Thank you so much for your work, this project is a huge relief for the community.

As for the assets: Voat seems to be using relative URLs. So when you archive a given page, could you parse (or grep) the HTML for <script /> and <link rel="stylesheet" /> tags pointing to the static assets requested by the page, and make an up-to-date copy of those assets every day, maintaining the folder structure as found in the src/href attributes? That way, when opening one of the .html files locally, the browser would look up the appropriate local copies of the scripts and stylesheets, and load them.

I'm sure this is overly simplistic, and problems will arise as you go, specifically with assets that are loaded on the fly. But do you see a problem with the initial logic?


Edit: Have you tried wget -r -nc https://voat.co/v/pizzagate/new?page={1..19}? Theoretically, this should download a page recursively (with all its assets), and prevent wget from overwriting a file if it already exists. Now, there seems to be a question as to whether wget will actually prevent the superfluous HTTP request from happening if a given file already exists, or it will carry out the request nonetheless and simply not do anything with the downloaded file if it is a duplicate. The latter behavior would, of course, result in a lot of unwanted traffic, but if the former is the case then this could be a good starting point.

gittttttttttttttttt ago

Thanks for the pointers. Will give this a go in a little and test it out.

Sonic_fan1 ago

If anyone wants to try this on their end, another interesting one to try is WebHTTrack... it can be set to recursively follow links, it'll handle CSS and all that (at least, it used to... haven't used it for a while), and can be set to follow links however many levels deep you want. I've used it to fully download a friends website, and it'll even change links from absolute (http://me.com/img/1.jpg)) to relative to the folder structure... folder name/img/1.jpg), and it'll give you a browsable site. But, what you have now is awesome! If you don't have to change it, don't. Everyone is right, having any sort of complete archive of all this is the biggest thing, even if someone who looks at it has to wade through a little HTML. Thumbs up

Also, don't know if it's possible... maybe have the bot just sit and monitor the site for anytime something changes, because if the site has anything after page 19 disabled, and we have a busy day around here, important stuff might get bumped off by the other newer stuff. Maybe have the bot compare the front page of 'New' to the last archived page of 'New' (dates, or maybe thread titles) and if there's any difference, have it just slurp down the newest posts or pages or something.
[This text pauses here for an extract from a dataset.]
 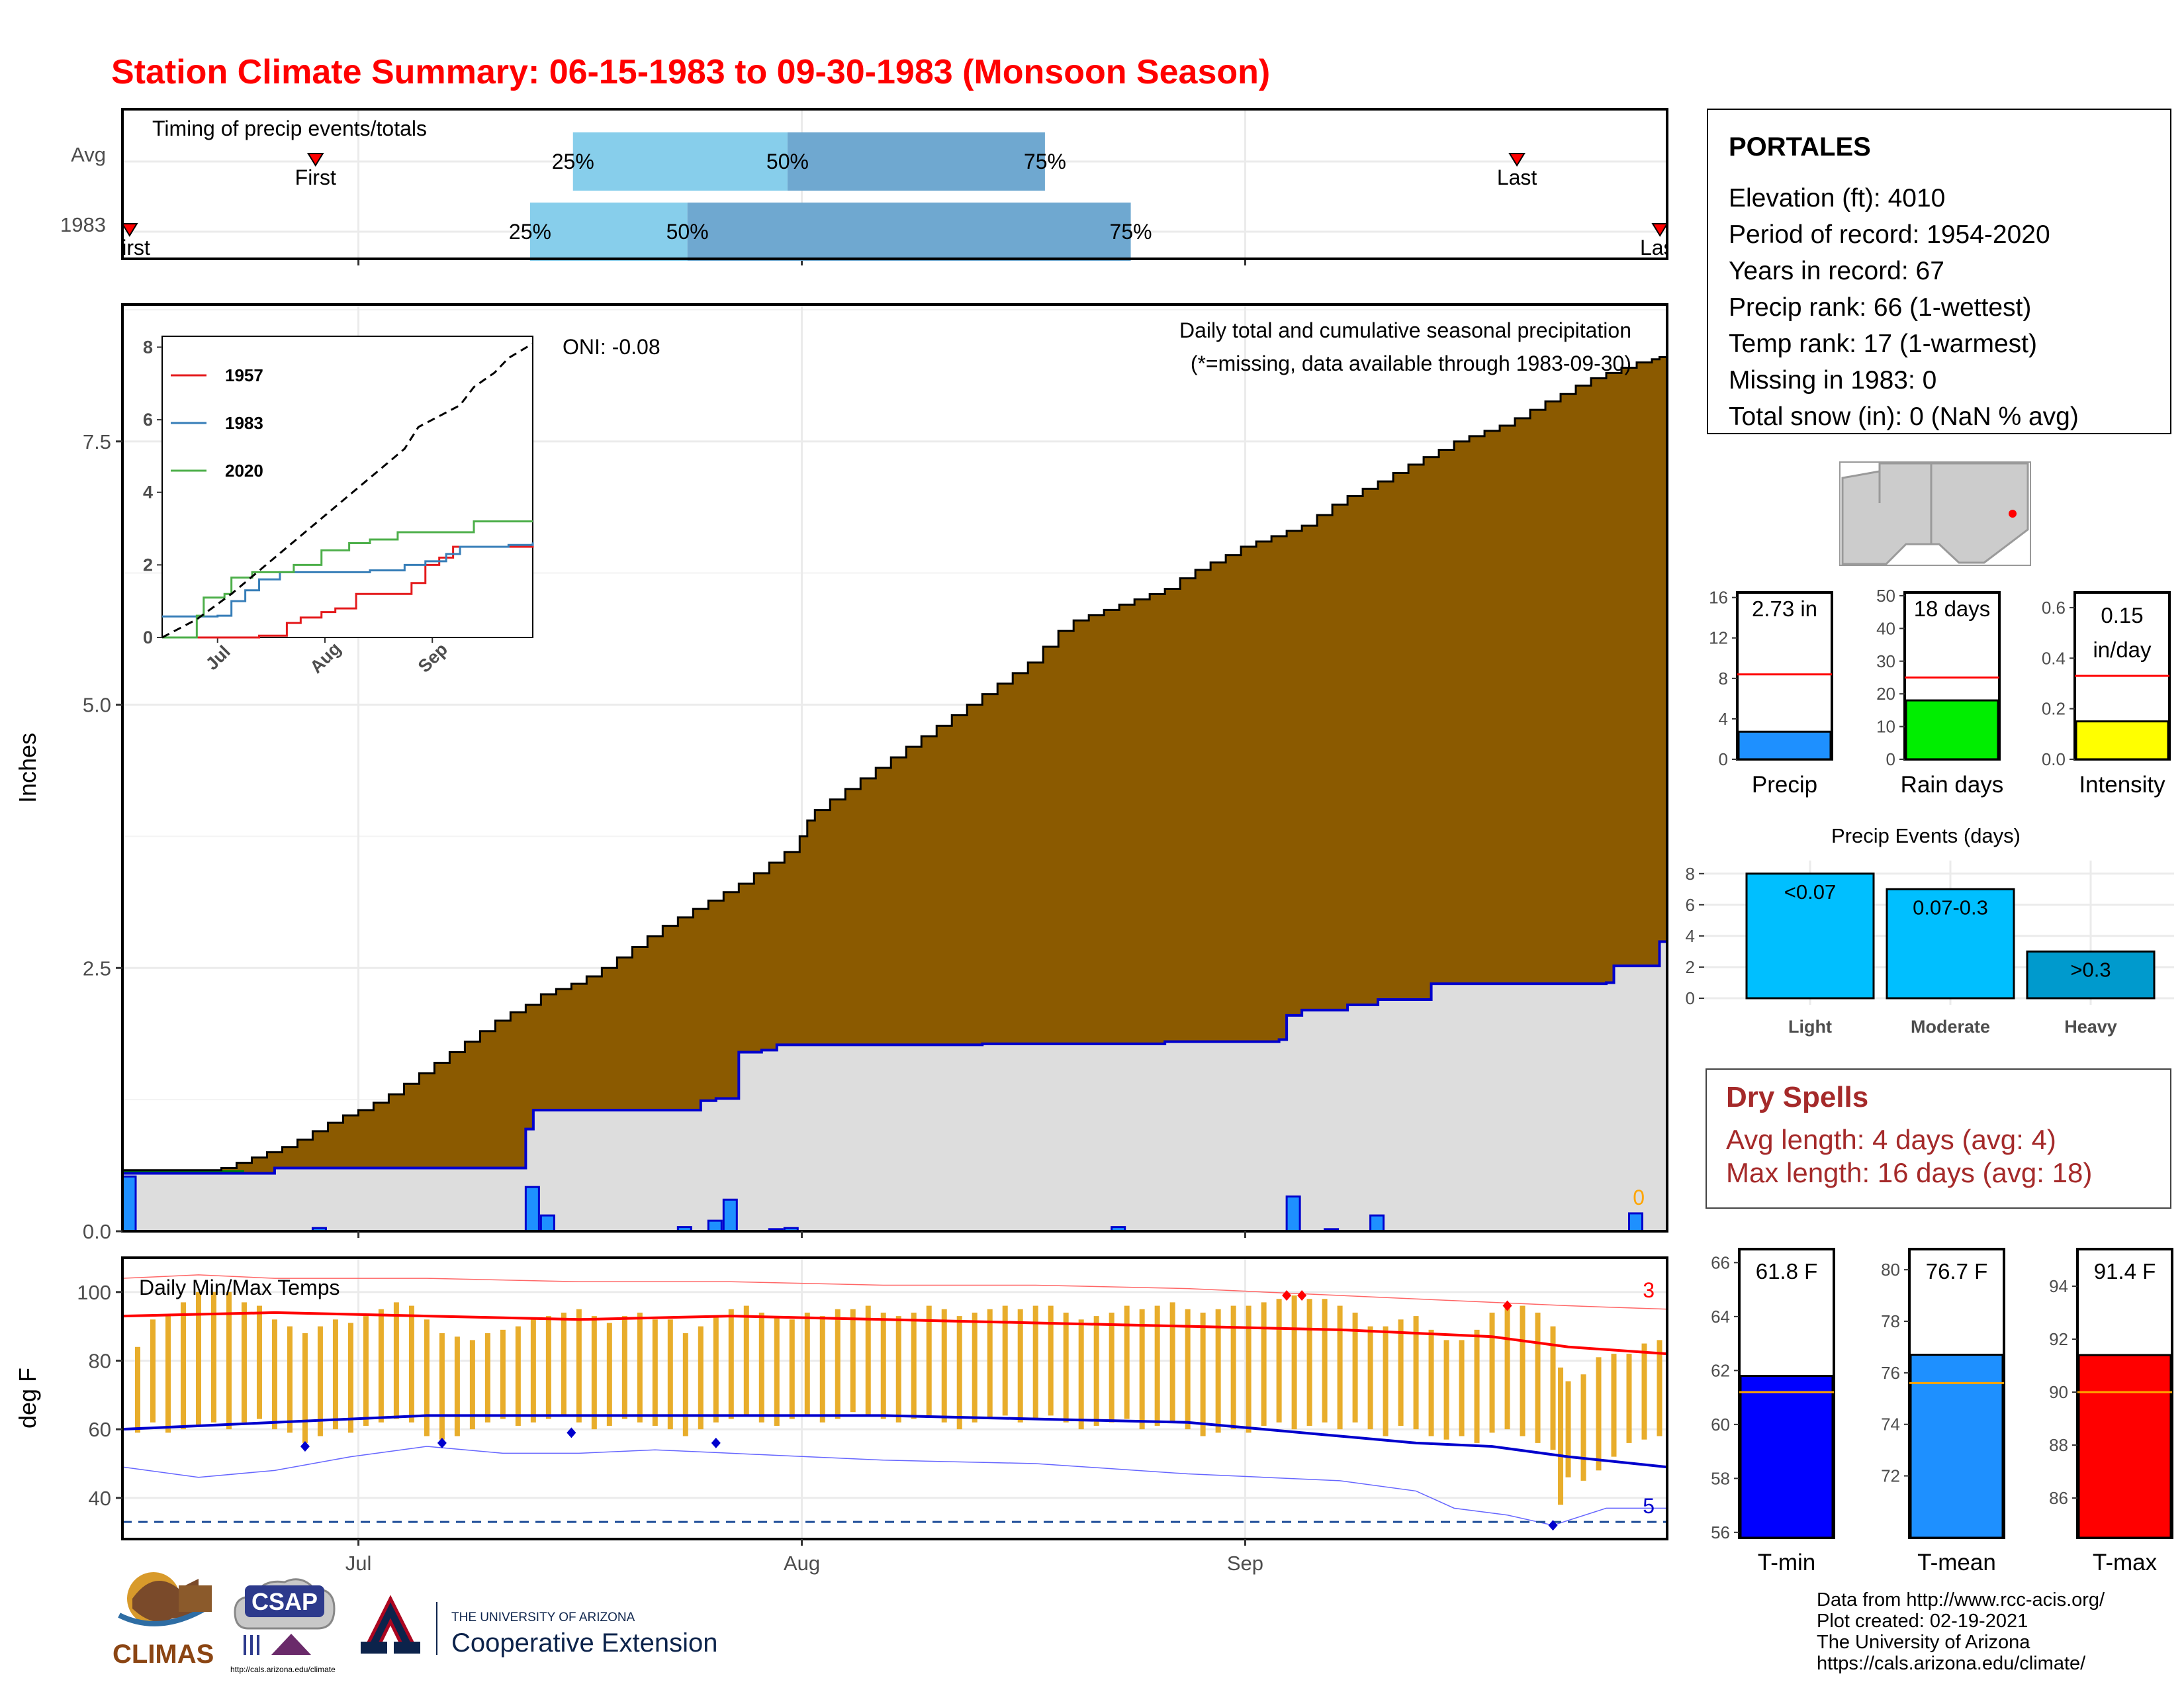 I want to click on station-info-line: Precip rank: 66 (1-wettest), so click(x=1880, y=308).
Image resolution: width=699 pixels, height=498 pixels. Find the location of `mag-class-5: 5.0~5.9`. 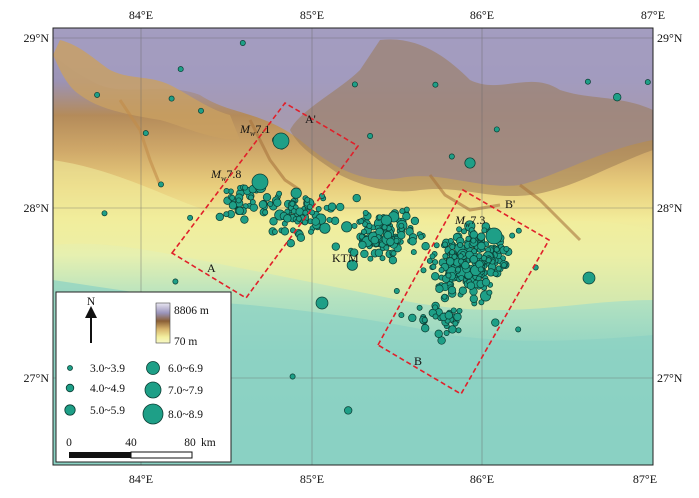

mag-class-5: 5.0~5.9 is located at coordinates (108, 411).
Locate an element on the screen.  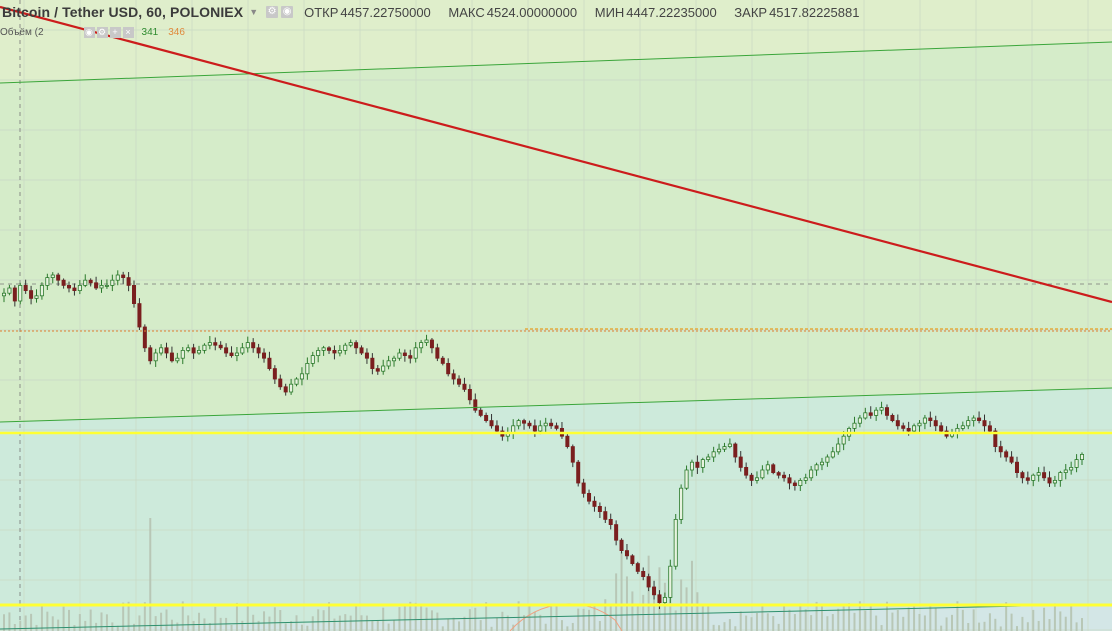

And, this would be a great use of that old DLT4 tape drive someone has sitting around (which reminds me, I should get that tower from ma's at some point)... 800gigs on a single tape, as long as I could get Windows to recognize it... nightly or weekly backups of the GitHub. And, I know it's possible to get a tapedrive working under Win10 (I have a Travan 10/20 that works for backup, uses ZDatDump Free... software limits to 12gigs backed up without paying, but it works).